In altre parole, l’essere presenti non è qualcosa che dobbiamo acquisire o costruire: è la nostra condizione naturale. Tuttavia, questa presenza diventa “consapevole” solo quando portiamo attenzione a essa.
L’auto-conoscenza e il riconoscimento del sé
A questo punto, sorge una domanda cruciale: chi è che riconosce l’essere? È l’io che sa di essere, oppure veniamo conosciuti da qualcosa di diverso da noi?
La risposta è che l’io è sia colui che conosce sia ciò che è conosciuto. La consapevolezza non è un oggetto separato dall’essere: è la qualità intrinseca dell’essere stesso. In altre parole, l’atto del conoscere non è distinto dal fatto di esistere. Questa realizzazione ha implicazioni profonde: significa che non abbiamo bisogno di nulla di esterno per sapere di essere presenti. Non abbiamo bisogno di pensieri, sensazioni o percezioni per confermare la nostra esistenza.
Proviamo un semplice esperimento: se qualcuno ci chiede “sei presente?”, ci fermiamo per un attimo, portiamo attenzione a noi stessi e rispondiamo “sì”. Questo breve istante di pausa ci porta direttamente alla nostra esperienza più intima. Durante quel momento, non ci riferiamo a ciò che pensiamo di essere, ma entriamo in contatto con la nostra esistenza diretta. Non stiamo elaborando un pensiero; stiamo semplicemente essendo.
Il miracolo della presenza mentale è un libro del monaco buddista vietnamita Thich Nhat Hanh che introduce il lettore alla pratica della mindfulness, o presenza mentale. Con un linguaggio semplice e accessibile, l’autore propone una serie di esercizi che insegnano a trasformare le attività quotidiane, come lavare i piatti o ascoltare musica, in opportunità di crescita spirituale. Il testo si basa su insegnamenti tradizionali buddhisti, adattati per essere facilmente applicabili nella vita di tutti i giorni.

**COMPITO DA SVOLGERE**
Prosegui il testo qui sopra sulla presenza e la consapevolezza, ripartendo subito dopo la sua ultima frase.

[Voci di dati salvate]
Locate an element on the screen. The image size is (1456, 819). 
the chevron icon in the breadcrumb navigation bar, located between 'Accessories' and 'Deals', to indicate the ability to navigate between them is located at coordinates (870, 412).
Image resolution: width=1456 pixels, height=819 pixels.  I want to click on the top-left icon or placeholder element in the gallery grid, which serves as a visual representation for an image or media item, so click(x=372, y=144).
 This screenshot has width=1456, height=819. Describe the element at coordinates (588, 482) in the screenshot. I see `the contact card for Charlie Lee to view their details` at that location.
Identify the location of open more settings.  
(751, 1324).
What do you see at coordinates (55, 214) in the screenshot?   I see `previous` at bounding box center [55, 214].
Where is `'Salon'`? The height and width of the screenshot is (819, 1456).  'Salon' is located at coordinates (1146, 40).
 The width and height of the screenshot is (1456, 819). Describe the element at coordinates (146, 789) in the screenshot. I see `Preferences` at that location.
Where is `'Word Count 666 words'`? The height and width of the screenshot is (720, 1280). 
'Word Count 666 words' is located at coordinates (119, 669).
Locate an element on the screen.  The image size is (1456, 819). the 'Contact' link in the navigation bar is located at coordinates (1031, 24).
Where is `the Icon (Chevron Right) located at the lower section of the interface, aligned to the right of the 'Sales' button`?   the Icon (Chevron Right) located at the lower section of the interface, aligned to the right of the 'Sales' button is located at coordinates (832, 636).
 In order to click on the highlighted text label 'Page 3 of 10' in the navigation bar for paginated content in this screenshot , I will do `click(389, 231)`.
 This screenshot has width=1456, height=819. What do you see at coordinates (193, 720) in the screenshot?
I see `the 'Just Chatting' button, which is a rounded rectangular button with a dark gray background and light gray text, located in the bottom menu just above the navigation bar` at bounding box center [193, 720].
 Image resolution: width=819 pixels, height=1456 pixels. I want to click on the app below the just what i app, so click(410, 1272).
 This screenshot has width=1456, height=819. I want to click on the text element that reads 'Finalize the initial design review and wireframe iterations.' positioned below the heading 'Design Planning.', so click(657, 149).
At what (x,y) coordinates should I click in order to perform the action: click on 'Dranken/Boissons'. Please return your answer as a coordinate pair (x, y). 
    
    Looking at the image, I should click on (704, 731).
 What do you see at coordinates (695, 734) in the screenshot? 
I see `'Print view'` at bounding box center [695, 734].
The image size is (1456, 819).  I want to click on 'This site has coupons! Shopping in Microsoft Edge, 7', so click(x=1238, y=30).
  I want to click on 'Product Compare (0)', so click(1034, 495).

**RISULTATO OTTENUTO**
Il Sé non ha bisogno di conferme esterne
Questa consapevolezza di sé non dipende dalla mente, dal corpo o dalle percezioni. Non dobbiamo ricorrere alla memoria o a una conferma esterna per sapere di esistere. Questo è il motivo per cui la presenza consapevole è l’esperienza più diretta e fondamentale della nostra esistenza.
Ciò significa anche che la consapevolezza è autonoma: non è qualcosa che deve essere costruito o sviluppato, perché è già presente. Non è qualcosa che possiamo perdere, perché è ciò che siamo. Il problema, semmai, è che nella vita quotidiana tendiamo a identificarci con pensieri, emozioni e percezioni, perdendo il contatto con questa realtà fondamentale.
La presenza consapevole nella vita quotidiana
A questo punto, possiamo chiederci: cosa significa vivere con presenza consapevole? Come possiamo integrarci con questa realtà nel nostro quotidiano?
Essere consapevoli significa vivere nel “qui e ora”. Tuttavia, questo non significa semplicemente prestare attenzione al momento presente in senso superficiale. Significa riconoscere continuamente la nostra esistenza, indipendentemente da ciò che accade attorno a noi. Non si tratta di concentrarsi su un oggetto specifico o di forzarsi a rimanere nel presente, ma di riscoprire la nostra naturale condizione di presenza.
Alcune pratiche possono aiutarci in questo processo:
- Meditazione e silenzio interiore: la meditazione ci aiuta a distaccarci dal flusso ininterrotto dei pensieri e a riconoscere il semplice fatto di esistere. (Ti potrebbe anche interessare: Guida introduttiva alla meditazione – Quel che ti serve)
- Osservazione senza giudizio: possiamo sviluppare l’abitudine di osservare la nostra esperienza senza cercare di cambiarla o etichettarla.
- Riconoscere le distrazioni della mente: ogni volta che ci accorgiamo di essere persi nei pensieri, possiamo semplicemente riportare l’attenzione alla nostra consapevolezza primaria.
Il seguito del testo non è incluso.